> _WHAT IS NEEDED_
Write out the lines of the records from the one containing "Screen dimensions: 1280x746" to the very last, keeping each exactly as it is.

> _SUPPLIED MATERIAL_
<<<<
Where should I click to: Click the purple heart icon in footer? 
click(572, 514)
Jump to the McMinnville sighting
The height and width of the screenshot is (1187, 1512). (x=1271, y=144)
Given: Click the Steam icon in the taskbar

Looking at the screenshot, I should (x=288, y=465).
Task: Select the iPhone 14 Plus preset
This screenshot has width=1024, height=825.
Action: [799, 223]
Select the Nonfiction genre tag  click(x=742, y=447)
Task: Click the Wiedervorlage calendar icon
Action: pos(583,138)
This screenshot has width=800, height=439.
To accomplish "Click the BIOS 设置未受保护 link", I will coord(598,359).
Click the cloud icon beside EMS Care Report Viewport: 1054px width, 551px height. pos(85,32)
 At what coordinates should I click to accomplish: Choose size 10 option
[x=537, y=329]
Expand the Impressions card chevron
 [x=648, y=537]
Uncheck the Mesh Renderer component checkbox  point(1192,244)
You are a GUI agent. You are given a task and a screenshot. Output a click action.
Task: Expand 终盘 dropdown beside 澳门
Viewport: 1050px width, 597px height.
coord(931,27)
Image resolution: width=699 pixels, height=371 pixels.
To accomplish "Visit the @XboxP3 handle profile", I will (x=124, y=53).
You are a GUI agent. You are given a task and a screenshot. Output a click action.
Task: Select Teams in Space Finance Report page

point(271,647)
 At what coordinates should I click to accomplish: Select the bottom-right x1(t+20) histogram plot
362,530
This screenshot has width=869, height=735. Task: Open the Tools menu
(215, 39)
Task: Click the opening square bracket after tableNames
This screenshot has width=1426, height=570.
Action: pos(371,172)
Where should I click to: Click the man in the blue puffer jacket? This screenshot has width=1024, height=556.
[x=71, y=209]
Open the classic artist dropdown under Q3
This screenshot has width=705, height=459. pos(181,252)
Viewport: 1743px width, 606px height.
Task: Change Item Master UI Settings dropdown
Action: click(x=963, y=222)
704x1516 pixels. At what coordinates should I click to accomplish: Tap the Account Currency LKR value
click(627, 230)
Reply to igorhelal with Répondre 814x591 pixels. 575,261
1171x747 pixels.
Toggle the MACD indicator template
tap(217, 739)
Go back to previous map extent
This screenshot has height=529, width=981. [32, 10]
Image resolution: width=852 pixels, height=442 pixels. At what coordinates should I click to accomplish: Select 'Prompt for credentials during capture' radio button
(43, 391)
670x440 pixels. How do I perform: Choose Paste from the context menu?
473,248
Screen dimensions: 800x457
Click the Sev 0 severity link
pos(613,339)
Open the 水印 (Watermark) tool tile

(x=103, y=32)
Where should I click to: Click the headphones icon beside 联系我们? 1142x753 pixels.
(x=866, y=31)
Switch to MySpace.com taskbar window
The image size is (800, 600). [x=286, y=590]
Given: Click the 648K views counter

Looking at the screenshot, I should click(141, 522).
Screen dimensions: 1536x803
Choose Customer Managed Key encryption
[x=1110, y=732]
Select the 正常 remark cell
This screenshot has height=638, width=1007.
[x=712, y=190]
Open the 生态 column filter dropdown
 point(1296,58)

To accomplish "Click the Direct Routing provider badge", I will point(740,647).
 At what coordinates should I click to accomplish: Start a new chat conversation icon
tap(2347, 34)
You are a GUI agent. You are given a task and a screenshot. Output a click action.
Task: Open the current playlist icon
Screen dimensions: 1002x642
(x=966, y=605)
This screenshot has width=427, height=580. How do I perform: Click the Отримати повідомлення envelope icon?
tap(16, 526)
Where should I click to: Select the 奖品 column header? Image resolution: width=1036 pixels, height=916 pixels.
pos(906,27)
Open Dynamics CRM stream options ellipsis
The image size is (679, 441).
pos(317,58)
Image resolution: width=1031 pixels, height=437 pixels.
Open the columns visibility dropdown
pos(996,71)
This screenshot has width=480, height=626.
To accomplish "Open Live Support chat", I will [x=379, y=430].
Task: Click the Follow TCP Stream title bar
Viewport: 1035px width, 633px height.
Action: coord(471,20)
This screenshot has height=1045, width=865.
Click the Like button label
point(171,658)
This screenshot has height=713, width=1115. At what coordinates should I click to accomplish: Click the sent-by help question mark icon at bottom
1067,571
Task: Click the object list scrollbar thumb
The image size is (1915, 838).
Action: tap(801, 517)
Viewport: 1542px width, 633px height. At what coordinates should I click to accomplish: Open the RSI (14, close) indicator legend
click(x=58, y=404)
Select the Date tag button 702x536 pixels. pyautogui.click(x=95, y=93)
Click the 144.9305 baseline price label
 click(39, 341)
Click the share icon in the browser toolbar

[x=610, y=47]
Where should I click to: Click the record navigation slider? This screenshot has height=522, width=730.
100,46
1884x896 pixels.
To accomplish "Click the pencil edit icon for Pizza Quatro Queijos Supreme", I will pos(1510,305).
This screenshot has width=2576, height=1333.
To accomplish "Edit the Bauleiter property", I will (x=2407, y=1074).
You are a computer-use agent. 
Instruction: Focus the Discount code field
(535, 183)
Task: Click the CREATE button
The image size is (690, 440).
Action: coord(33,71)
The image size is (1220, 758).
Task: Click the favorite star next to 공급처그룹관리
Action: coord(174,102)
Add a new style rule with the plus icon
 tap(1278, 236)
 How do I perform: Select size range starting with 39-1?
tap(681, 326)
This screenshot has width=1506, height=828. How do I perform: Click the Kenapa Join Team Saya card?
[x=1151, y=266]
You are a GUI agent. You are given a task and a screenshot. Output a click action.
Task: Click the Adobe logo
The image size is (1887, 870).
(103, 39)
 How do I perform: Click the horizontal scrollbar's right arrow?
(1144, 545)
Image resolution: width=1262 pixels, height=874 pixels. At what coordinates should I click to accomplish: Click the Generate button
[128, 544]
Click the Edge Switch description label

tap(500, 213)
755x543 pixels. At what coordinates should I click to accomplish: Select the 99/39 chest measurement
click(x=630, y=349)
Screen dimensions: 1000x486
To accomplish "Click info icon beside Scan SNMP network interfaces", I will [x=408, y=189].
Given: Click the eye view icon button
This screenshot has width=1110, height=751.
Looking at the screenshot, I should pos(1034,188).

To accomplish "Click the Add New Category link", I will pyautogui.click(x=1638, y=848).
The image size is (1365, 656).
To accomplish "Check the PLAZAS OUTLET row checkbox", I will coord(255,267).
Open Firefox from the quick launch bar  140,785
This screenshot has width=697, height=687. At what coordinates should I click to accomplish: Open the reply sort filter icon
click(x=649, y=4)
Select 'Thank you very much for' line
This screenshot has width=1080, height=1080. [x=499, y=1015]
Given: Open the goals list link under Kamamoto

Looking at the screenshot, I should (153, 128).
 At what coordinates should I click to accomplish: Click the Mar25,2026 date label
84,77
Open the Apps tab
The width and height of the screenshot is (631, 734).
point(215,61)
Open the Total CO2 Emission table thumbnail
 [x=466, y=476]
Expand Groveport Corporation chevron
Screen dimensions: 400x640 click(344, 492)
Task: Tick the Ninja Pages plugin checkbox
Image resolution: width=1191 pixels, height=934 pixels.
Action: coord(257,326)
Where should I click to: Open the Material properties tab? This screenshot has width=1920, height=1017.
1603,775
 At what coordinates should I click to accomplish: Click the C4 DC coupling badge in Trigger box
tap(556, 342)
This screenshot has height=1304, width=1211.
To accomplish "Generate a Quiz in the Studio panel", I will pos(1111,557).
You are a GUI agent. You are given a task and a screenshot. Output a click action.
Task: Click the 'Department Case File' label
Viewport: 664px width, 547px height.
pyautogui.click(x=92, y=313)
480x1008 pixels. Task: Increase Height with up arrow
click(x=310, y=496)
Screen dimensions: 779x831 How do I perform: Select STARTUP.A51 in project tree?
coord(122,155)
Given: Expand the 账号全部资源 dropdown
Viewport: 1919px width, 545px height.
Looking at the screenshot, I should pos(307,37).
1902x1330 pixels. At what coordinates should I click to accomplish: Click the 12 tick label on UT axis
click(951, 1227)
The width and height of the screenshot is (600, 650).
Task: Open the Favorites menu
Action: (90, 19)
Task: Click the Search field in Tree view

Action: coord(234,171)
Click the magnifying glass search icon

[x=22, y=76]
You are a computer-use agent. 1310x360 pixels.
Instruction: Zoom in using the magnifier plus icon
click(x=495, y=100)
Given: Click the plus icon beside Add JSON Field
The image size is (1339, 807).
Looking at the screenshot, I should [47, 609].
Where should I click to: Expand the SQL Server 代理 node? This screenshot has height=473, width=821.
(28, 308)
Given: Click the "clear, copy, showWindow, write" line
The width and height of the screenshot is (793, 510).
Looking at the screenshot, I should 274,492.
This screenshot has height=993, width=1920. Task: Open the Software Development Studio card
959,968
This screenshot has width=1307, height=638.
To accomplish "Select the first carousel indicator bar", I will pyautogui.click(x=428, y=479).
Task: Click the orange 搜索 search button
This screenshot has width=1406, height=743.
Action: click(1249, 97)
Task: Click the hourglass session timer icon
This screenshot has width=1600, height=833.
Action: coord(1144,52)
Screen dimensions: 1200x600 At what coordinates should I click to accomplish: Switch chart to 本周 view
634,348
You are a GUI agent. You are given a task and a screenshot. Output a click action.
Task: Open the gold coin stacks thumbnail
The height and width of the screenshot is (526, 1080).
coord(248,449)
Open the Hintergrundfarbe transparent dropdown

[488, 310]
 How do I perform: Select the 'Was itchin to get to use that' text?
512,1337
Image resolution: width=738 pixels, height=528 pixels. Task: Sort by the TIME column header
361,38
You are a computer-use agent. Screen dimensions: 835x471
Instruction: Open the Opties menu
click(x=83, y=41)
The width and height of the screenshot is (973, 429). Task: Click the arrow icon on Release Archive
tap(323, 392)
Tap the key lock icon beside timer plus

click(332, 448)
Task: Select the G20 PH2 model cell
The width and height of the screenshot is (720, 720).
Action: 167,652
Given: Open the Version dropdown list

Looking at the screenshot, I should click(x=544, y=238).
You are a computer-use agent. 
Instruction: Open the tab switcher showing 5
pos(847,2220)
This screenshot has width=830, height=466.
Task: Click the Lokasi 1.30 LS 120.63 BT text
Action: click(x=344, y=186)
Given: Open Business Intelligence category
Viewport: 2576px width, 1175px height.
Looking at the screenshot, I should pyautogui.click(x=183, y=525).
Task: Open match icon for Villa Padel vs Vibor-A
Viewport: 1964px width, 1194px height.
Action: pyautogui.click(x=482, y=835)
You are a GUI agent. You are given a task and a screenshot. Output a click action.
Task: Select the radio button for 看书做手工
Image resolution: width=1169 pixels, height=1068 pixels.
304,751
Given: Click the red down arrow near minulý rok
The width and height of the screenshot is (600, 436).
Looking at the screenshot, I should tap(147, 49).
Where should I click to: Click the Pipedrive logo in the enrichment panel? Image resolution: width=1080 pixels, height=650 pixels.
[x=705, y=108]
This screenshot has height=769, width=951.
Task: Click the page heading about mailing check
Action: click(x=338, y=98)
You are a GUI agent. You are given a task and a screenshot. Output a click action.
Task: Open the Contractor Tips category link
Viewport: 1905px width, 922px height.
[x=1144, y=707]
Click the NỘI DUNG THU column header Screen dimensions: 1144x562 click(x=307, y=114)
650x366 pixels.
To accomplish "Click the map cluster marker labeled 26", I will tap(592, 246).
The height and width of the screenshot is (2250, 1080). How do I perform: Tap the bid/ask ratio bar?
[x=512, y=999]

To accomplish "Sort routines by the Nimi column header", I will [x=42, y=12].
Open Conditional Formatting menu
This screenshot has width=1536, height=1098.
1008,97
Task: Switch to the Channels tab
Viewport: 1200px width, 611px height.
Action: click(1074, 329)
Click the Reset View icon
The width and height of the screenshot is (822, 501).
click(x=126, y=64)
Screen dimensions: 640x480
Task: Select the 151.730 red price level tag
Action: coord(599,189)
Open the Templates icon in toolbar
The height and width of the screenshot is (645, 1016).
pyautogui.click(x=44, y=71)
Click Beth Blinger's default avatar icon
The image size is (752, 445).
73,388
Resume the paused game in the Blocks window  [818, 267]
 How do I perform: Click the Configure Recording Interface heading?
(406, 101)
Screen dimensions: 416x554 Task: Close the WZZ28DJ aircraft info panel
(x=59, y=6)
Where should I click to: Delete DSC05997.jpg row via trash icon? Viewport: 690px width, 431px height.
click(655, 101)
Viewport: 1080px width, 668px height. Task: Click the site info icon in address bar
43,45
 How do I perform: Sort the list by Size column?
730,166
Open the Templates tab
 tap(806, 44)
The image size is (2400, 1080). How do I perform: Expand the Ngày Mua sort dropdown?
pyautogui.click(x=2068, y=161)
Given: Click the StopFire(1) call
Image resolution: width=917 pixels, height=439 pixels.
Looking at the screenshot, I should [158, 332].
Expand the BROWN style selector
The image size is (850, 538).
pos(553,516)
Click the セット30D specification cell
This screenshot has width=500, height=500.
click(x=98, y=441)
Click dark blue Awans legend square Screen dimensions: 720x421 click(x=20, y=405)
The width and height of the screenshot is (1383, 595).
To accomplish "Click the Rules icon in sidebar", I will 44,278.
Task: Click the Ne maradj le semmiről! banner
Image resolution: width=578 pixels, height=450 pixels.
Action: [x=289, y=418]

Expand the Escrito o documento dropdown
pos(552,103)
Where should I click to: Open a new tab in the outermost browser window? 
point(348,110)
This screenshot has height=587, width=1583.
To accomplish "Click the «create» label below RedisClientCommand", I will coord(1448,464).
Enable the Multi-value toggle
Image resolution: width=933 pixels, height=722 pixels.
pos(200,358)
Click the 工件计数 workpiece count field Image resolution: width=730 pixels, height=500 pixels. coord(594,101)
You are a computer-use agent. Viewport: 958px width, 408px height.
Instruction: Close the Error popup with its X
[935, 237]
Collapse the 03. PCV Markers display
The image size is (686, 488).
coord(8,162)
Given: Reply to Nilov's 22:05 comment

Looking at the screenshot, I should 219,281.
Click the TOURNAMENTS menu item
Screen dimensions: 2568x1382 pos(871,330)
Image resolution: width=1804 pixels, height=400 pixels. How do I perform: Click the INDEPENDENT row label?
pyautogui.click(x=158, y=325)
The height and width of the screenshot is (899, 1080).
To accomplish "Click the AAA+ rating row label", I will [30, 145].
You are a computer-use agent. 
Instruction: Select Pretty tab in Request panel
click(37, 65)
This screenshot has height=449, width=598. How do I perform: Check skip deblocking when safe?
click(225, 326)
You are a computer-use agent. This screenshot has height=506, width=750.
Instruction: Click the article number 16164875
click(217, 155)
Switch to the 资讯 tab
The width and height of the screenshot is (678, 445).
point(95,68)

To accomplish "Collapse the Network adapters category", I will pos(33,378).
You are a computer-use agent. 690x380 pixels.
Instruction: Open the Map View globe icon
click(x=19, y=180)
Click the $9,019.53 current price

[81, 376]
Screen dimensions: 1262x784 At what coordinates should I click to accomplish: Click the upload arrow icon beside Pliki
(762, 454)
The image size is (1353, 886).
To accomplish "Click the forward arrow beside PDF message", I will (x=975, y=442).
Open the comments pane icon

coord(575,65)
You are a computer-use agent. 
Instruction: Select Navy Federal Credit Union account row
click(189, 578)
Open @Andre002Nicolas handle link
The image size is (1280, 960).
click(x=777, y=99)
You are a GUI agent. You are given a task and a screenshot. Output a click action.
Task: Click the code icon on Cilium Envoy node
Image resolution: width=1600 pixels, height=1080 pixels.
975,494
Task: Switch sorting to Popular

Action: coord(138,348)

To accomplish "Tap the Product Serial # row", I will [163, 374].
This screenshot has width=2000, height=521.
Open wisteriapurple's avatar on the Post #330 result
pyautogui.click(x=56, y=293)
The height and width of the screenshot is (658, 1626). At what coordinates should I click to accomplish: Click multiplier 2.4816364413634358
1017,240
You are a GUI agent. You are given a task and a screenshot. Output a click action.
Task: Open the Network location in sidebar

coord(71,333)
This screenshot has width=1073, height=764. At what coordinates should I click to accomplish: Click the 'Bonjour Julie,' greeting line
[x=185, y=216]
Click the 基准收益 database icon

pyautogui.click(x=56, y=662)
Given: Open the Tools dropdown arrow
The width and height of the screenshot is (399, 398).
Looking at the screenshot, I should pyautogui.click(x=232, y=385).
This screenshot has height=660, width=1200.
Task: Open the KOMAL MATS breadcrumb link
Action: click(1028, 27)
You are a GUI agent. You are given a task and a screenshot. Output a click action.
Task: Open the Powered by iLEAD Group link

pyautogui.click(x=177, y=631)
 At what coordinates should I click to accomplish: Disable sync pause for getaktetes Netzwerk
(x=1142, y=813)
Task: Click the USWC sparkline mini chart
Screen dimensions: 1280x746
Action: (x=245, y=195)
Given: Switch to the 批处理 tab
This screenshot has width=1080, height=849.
>>>>
> _RESPONSE_
Screen dimensions: 1280x746
Action: (x=245, y=195)
Given: Switch to the 批处理 tab
This screenshot has width=1080, height=849.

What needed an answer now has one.